Sont réputées accomplies, au sens de ces textes, toutes les heures comprises dans l'horaire de travail habituel du salarié (Soc, 7 mars 2012, n° 10-21.744). En outre, le conseil constitutionnel a jugé les conditions restrictives du recours au travail de nuit conformes à la Constitution (Cons. const., décision n° 2014-373 QPC du 4 avril 2014, point 17). 2. Dans ce cadre, l'article L. 3122-32 du code du travail, dans sa version issue de l'ordonnance n° 2007-329 du 12 mars 2007 applicable au litige, dispose : “Le recours au travail de nuit est exceptionnel. Il prend en compte les impératifs de protection de la santé et de la sécurité des travailleurs et est justifié par la nécessité d'assurer la continuité de l'activité économique ou des services d'utilité sociale”.

Sous l'empire de l'ancien article L. 213-1 du code du travail, dont l'article L. 3122-32 précité a repris la lettre, l'administration du travail expliquait : “Le caractère exceptionnel peut être regardé par rapport à un secteur particulier (par exemple, les discothèques, les casinos, les hôpitaux...) pour lequel le travail de nuit est inhérent à l'activité.
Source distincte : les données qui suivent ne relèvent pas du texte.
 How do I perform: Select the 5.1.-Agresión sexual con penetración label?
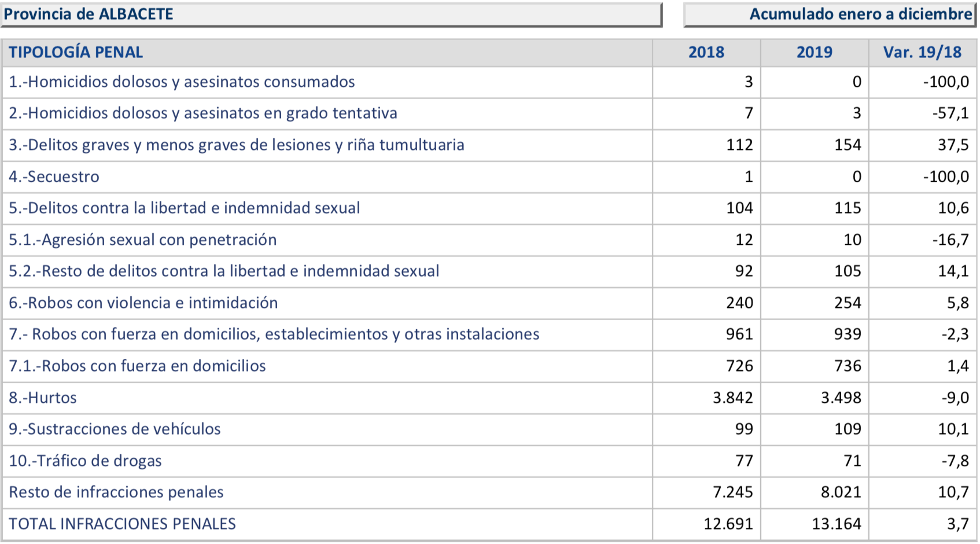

Pour les autres secteurs, le recours au travail de nuit doit être lié à l'examen préalable des autres possibilités d'aménagement du temps de travail. De plus, les impératifs de protection de la santé et de la sécurité des travailleurs devront être pris en compte. Ainsi, les critères de rentabilité des investissements ne sauraient être les seuls qui seront retenus”.

Dans un important arrêt Sephora du 24 septembre 2014, la Cour de cassation a jugé qu'il résulte de l'article L. 3122-32 du code du travail précité que “(...) le travail de nuit ne peut pas être le mode d'organisation normal du travail au sein d'une entreprise et ne doit être mis en œuvre que lorsqu'il est indispensable à son fonctionnement”, approuvant l'injonction à une société de cesser d'employer des salariés entre 21 heures et 6 heures dans son établissement des Champs-Elysées, au motif qu'“elle exerçait dans un secteur, le commerce de parfumerie, où le travail de nuit n'est pas inhérent à l'activité, (...) ne démontrait pas qu'il était impossible d'envisager d'autres possibilités d'aménagement du temps de travail, ni que son activité économique supposait le recours au travail de nuit, ce dont il résultait l'existence d'un trouble manifestement illicite” (Soc, 24 septembre 2014, n° 1324.851)56.

56

Cette jurisprudence a donné lieu à l'introduction dans le code du travail (articles L. 3122-4 et L. 3122-19), par la loi n° 2015-990 du 6 août 2015 (article 254), non applicable ratione temporis au cas d'espèce, de dispositions relatives au travail en soirée après 21 heures, par accord collectif ou sur la base du volontariat.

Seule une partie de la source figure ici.